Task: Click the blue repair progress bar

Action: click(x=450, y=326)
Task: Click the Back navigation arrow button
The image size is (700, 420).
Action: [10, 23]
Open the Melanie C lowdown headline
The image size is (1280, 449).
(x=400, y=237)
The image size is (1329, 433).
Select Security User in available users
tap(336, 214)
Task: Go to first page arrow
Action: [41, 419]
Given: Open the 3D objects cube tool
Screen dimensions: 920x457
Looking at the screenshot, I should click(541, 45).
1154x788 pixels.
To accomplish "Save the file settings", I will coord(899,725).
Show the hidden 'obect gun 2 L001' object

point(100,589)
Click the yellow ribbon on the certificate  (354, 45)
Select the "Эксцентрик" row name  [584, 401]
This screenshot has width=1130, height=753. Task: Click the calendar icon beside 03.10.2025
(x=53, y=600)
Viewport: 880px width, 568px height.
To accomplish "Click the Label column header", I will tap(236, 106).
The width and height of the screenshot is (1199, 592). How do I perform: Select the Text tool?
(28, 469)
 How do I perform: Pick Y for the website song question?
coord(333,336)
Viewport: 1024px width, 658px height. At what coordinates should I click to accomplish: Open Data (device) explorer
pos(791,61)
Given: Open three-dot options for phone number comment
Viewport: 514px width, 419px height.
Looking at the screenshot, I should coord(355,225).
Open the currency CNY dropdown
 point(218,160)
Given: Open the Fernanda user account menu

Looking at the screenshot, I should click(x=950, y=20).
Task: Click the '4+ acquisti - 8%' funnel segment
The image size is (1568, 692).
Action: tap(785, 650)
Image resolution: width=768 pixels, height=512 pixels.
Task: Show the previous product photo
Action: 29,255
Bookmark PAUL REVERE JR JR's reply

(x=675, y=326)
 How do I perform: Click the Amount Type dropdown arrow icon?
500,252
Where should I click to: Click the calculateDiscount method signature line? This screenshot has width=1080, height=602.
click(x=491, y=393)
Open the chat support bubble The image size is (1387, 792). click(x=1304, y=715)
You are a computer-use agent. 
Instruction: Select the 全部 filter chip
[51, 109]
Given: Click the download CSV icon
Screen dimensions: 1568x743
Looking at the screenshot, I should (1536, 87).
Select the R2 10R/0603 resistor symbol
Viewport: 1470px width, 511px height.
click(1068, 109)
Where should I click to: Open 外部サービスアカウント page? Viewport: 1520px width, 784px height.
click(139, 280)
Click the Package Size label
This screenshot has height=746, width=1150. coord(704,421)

- _ASSIGNED TASK_
Could you restate word for word the lines above, from the one that contains "How do I perform: Pick" through the one that contains "Task: Click the '4+", and no others?

- _OUTPUT BELOW_
 How do I perform: Pick Y for the website song question?
coord(333,336)
Viewport: 1024px width, 658px height. At what coordinates should I click to accomplish: Open Data (device) explorer
pos(791,61)
Given: Open three-dot options for phone number comment
Viewport: 514px width, 419px height.
Looking at the screenshot, I should coord(355,225).
Open the currency CNY dropdown
 point(218,160)
Given: Open the Fernanda user account menu

Looking at the screenshot, I should click(x=950, y=20).
Task: Click the '4+ acquisti - 8%' funnel segment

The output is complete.